It is Aarne-Thompson type 652, the boy whose wishes always come true.[2]

Synopsis

A childless queen prayed for a child. An angel told her she would have a son with the power of wishing. She had such a son, and every day went with the child to a park where wild beasts were kept. There she washed herself in a stream. One day, a cook stole the child and stained the queen's clothing with hen's blood; then he accused the queen of having let the child be eaten. The queen was imprisoned in a tower to starve, but God sent angels to feed her.

The cook, afraid of being caught, had the prince wish for a castle and a little girl as a companion; they lived there, but the cook grew afraid that the boy would wish for his father, and told the girl, who had grown to a maiden, that she must murder the boy and cut out his heart and tongue. She killed a hind and cut out its heart and tongue; then she had the boy hide in the bed. The cook asked about the murder, and the boy got out of the bed and turned him into a poodle.

The boy wished to go home. The girl was frightened at the thought of the journey, so the boy turned her into a pink (or carnation) and went home, with the poodle running after. He went to his mother, who at first took him for the angels who fed her; he assured her he would free her. Then he worked as a huntsman for his own father. He hunted much game that the king insisted that the huntsman sit by him at the feast. Then the boy asked after the queen. The king told the story. The boy told the truth. He changed the cook back into his own shape, and the king had him executed; he changed the pink back into the maiden, and because she had brought him up so tenderly and refused to murder him, the king sanctioned their marriage.

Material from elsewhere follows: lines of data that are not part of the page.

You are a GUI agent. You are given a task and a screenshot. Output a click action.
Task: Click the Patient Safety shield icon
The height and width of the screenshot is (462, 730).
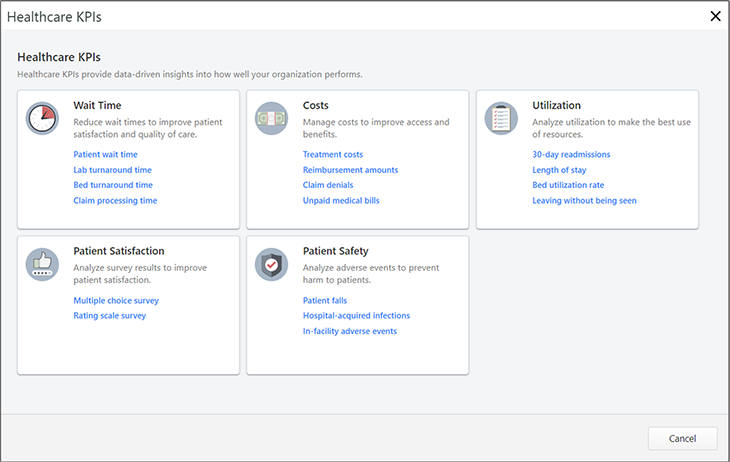click(271, 263)
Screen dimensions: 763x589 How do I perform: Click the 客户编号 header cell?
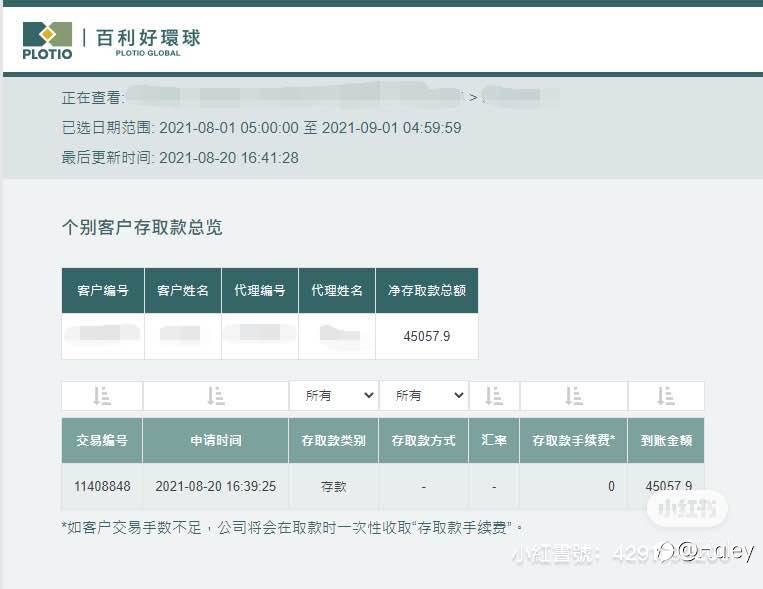coord(103,290)
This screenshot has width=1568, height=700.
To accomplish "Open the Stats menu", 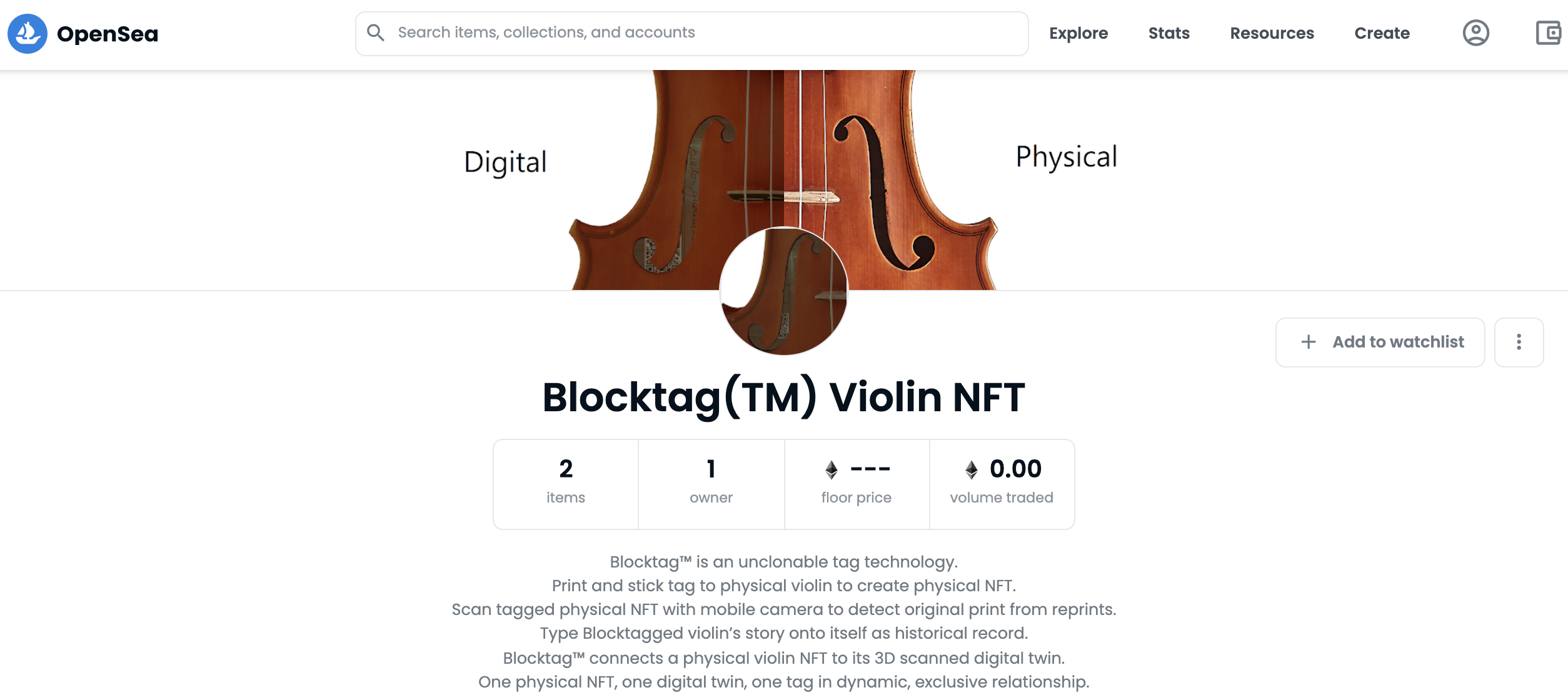I will tap(1168, 33).
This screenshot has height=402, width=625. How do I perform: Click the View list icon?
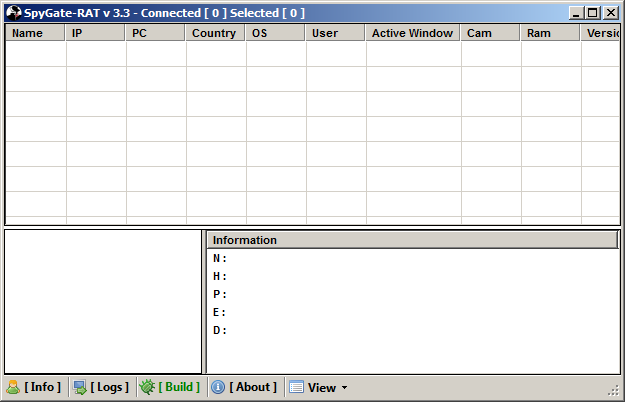[x=296, y=387]
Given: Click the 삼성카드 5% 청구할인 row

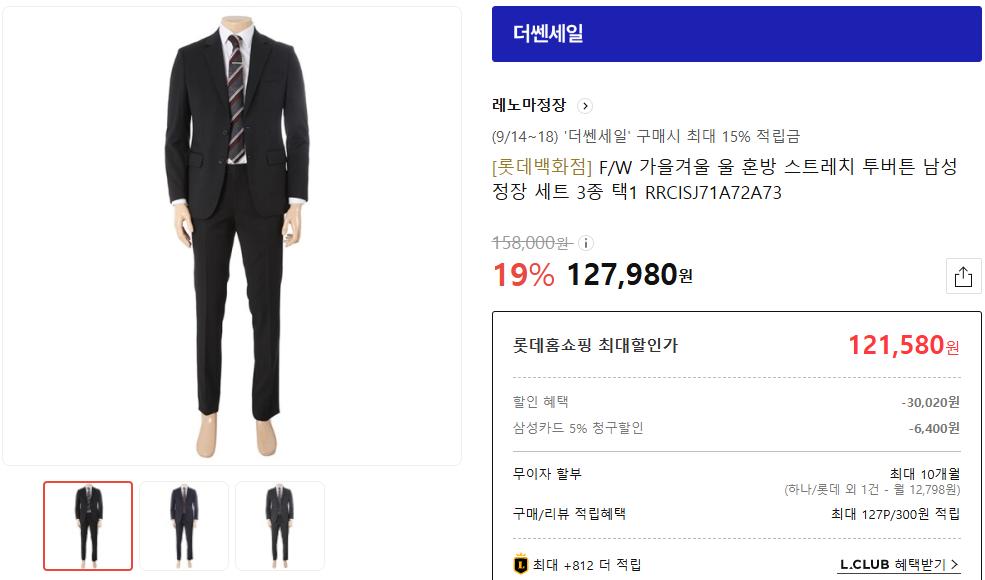Looking at the screenshot, I should 736,428.
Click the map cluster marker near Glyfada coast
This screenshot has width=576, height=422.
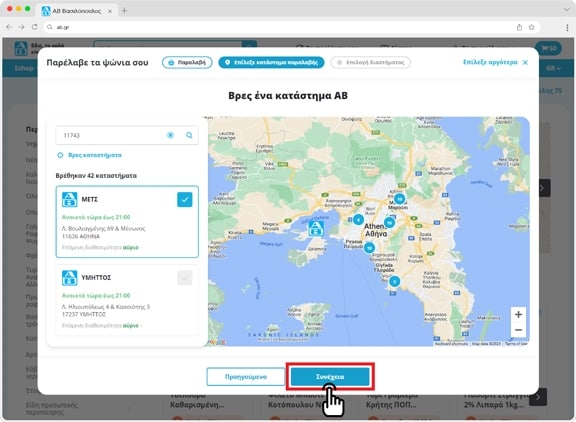click(x=395, y=281)
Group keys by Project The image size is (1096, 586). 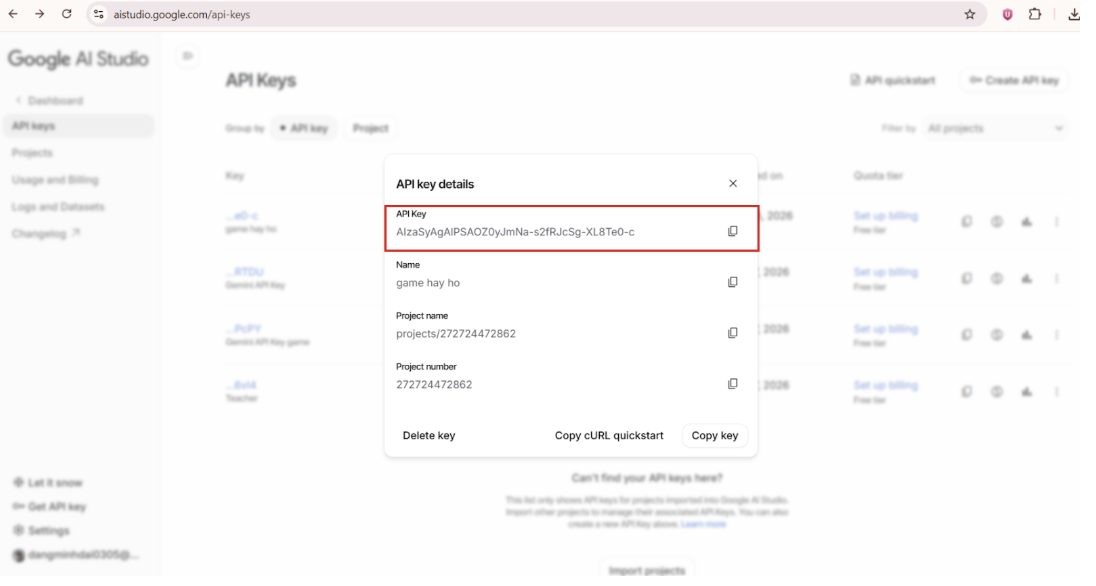coord(370,129)
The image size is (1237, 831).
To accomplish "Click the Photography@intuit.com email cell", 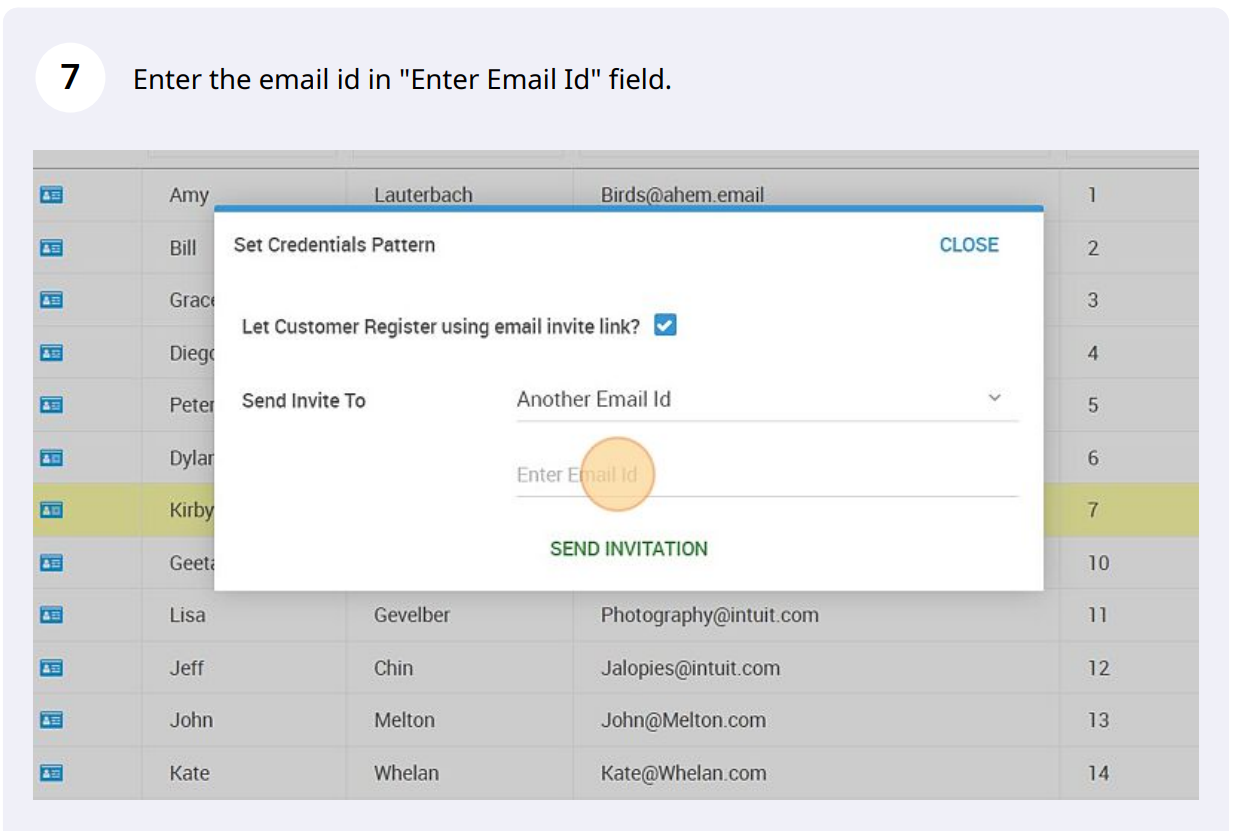I will (x=709, y=616).
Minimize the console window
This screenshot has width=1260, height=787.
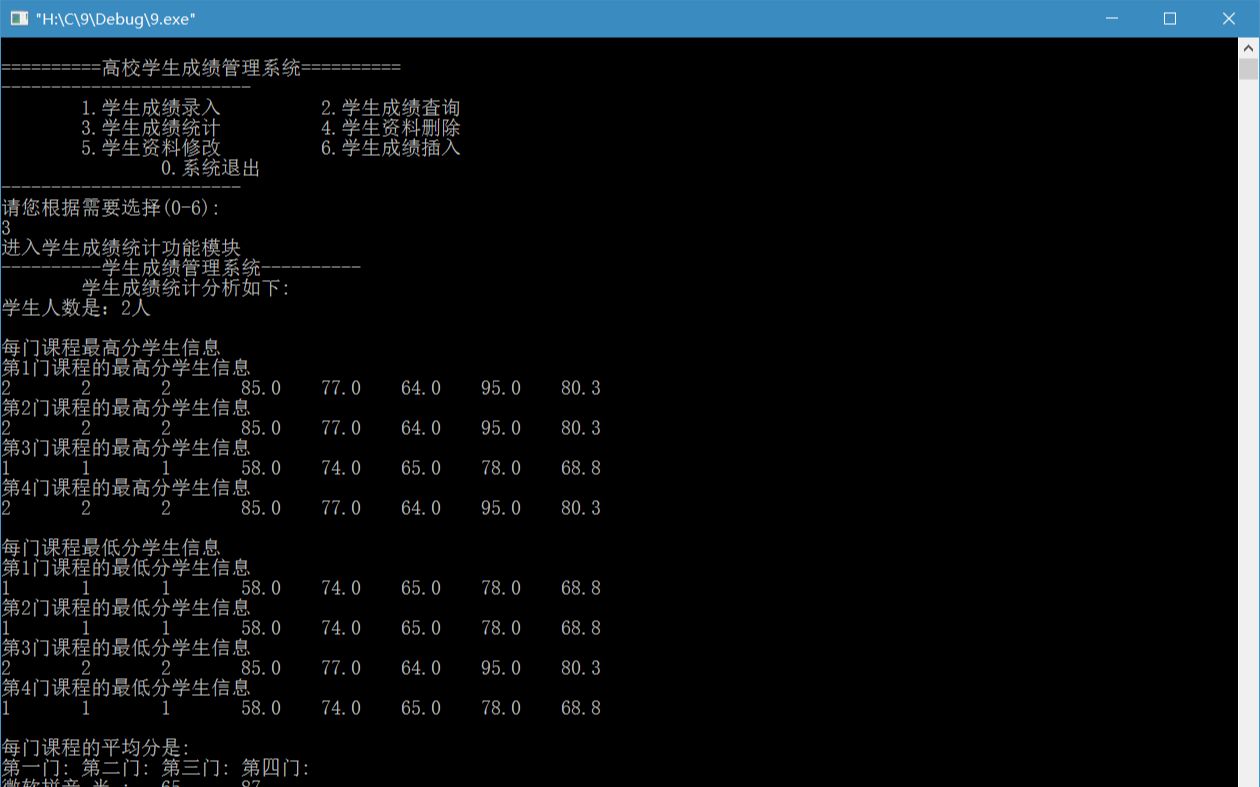[x=1113, y=18]
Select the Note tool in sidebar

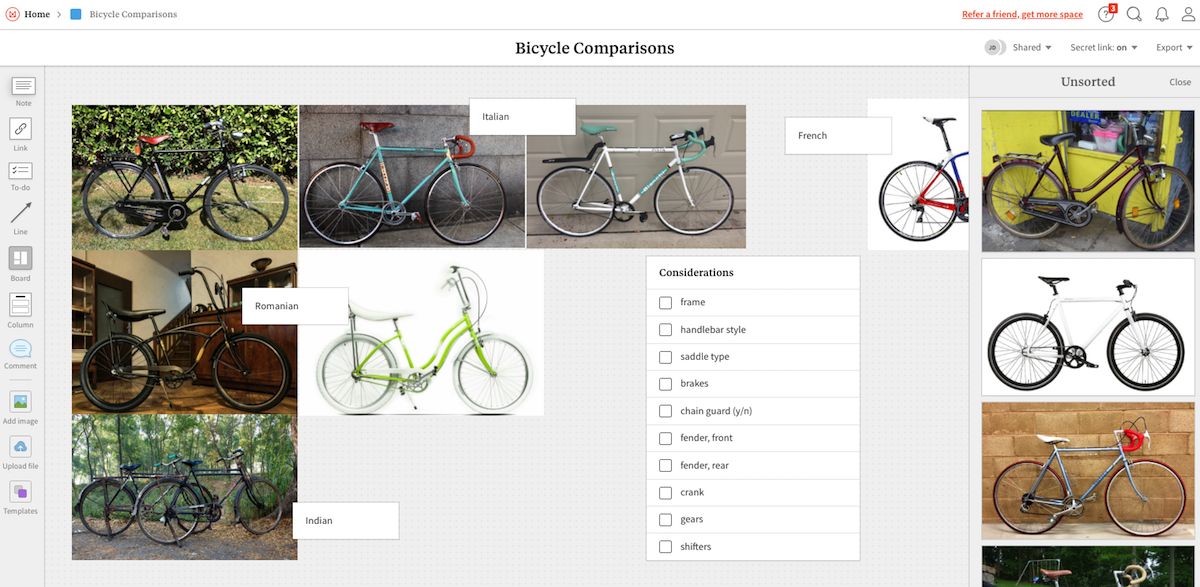[23, 86]
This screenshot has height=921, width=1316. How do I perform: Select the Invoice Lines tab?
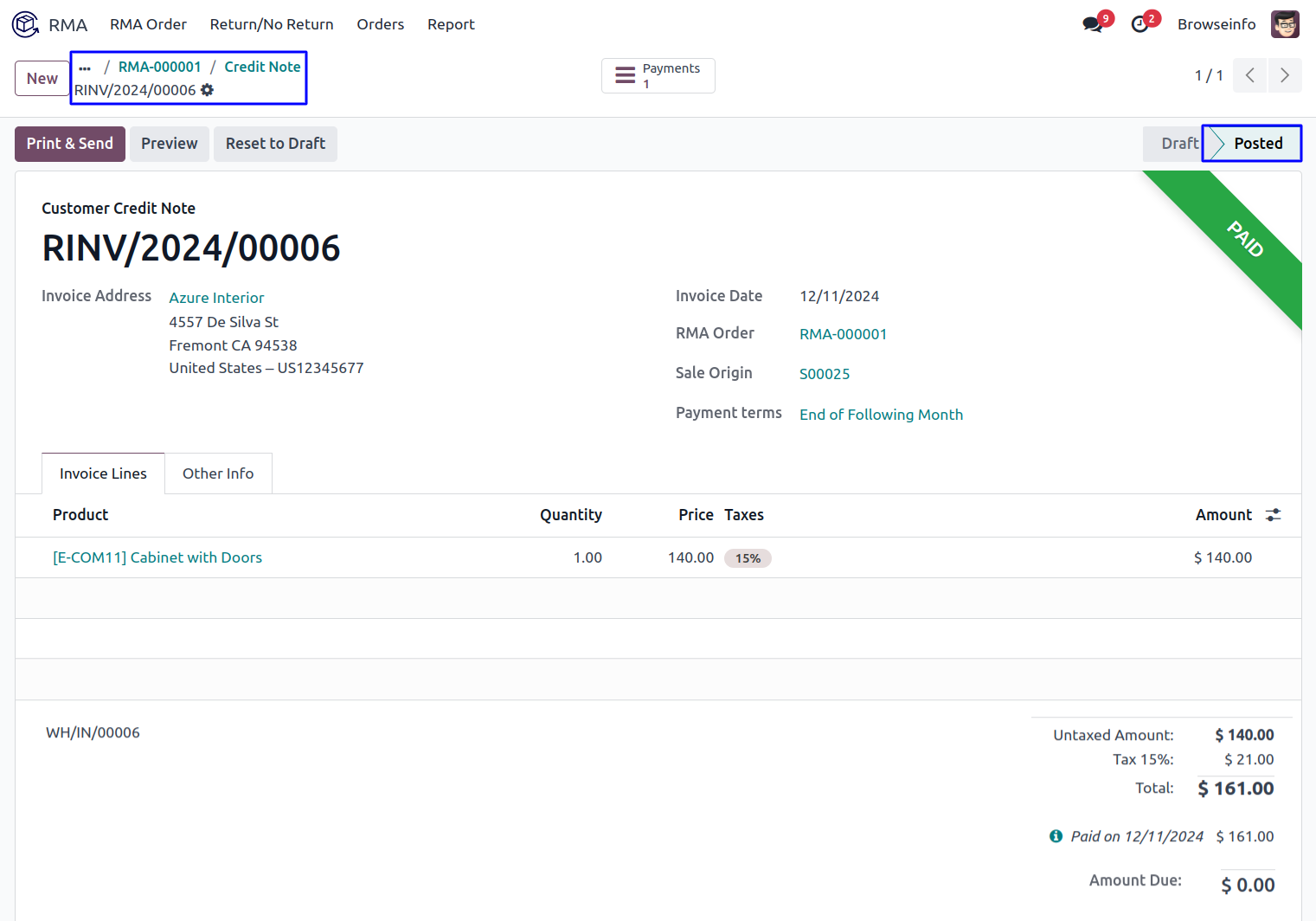pos(103,473)
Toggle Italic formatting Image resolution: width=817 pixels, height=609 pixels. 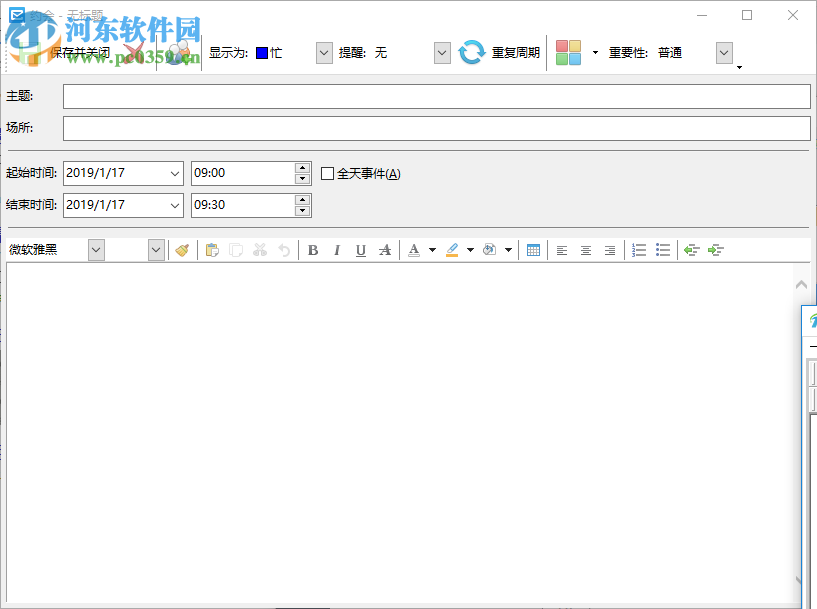pyautogui.click(x=337, y=250)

The queen was freed, but refused to eat, because God, having supported her, would now deliver her. She died three days later, and the king died of grief, but the prince married the maiden and they ruled the kingdom together.

See also

References

  1. Jacob and Wilheim Grimm, Household Tales, "The Pink"
  2. D.L. Ashliman, "The Grimm Brothers' Children's and Household Tales (Grimms' Fairy Tales)"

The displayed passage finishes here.